Her father and I told her to put those notes away and talk to us instead. Nothing deep, just nonsensical stuff like food and football, but in no time, we moved to the real heart of the subject.

A few years ago, we had four school-aged children to ferry round. I had suggested at that time to the children's father to get a driver, but he refused point-blank. Car time is talk time. We talk about everything under the sun. From boyfriends to money to dreams to bad behaviour to teachers being caught with their pants down.

Unbeknownst to the children, they were actually studying a very important subject that's not on the school syllabus: Good Old-Fashioned Values. I don't see much of that these days. Maybe it is because of the technological age. Maybe it is because modern life loosens our ties to our families. Maybe it is because we are living too fast, too furious. Maybe it is because the border between right and wrong is becoming increasingly fudged. I am not a sociologist, so I have no hard research to quote. Only that somehow, I am disappointed.

In a few short weeks, I am moving home. Not to London, where exciting things happen, and where I used to live years ago, but to a small hamlet at the edge of the New Forest, just a stone's throw from my parents' house. I dream of walking barefoot on the beloved shores of my childhood again with the man I love.

"Mother, you are weird," my daughter says. She lives in a world of boundless opportunities, a world where you can have it all if you play your cards right.

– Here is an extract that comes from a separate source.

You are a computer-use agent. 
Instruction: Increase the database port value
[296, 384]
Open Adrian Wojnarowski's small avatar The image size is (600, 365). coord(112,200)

We live in different worlds, that's for sure, and my job as her parent is to ensure that she takes Good Old Fashioned Values into her world. In my simplistic way, I attribute corrupt political systems, corporate frauds and greedy doctors to a lack of self-audit and self-governance: an intelligent person can always justify his/her own actions and avoids looking at the mirror deeply and truly. But to me, without Good Old Fashioned Values, you are still a bottom-feeder (and stink like one) irrespective of what you have achieved externally.

All quite theoretical to a fifteen-year-old girl, I'm sure, so I gave her the example of texting. Texts are cheap and readily available, and a grey area. It is easy for a harmless cyber conversation during lonely times to meander towards flirting, towards creating a platform for cheating, towards behaving dishonourably if one is attached to another person, even if no carnal act has been committed. Mental cheating is just as damaging, because it sows the seed of dishonesty. And we know what happens to sown seeds: they grow.

Behaving with integrity often means having to walk away from opportunities and face loss, but a prize that is won dishonourably is not worth keeping. Like taking illegal steroids to win a race. Is it ever worth it?

My mother said to me, a long time ago when I was a wild teen, "You know you acted in the right way, if you are OK for your behaviour to be broadcast in your hometown."

Isn't that a good check? If you are happy for the things you do in private - be it taking illegal steroids or sexting others whilst in a relationship - to be known to all, then will you still do it, with your head held high?

I am just a Hampshire girl, out of sync probably with the 'real' world, but nevertheless, these are the rules that I am sending my kids out to the New World with.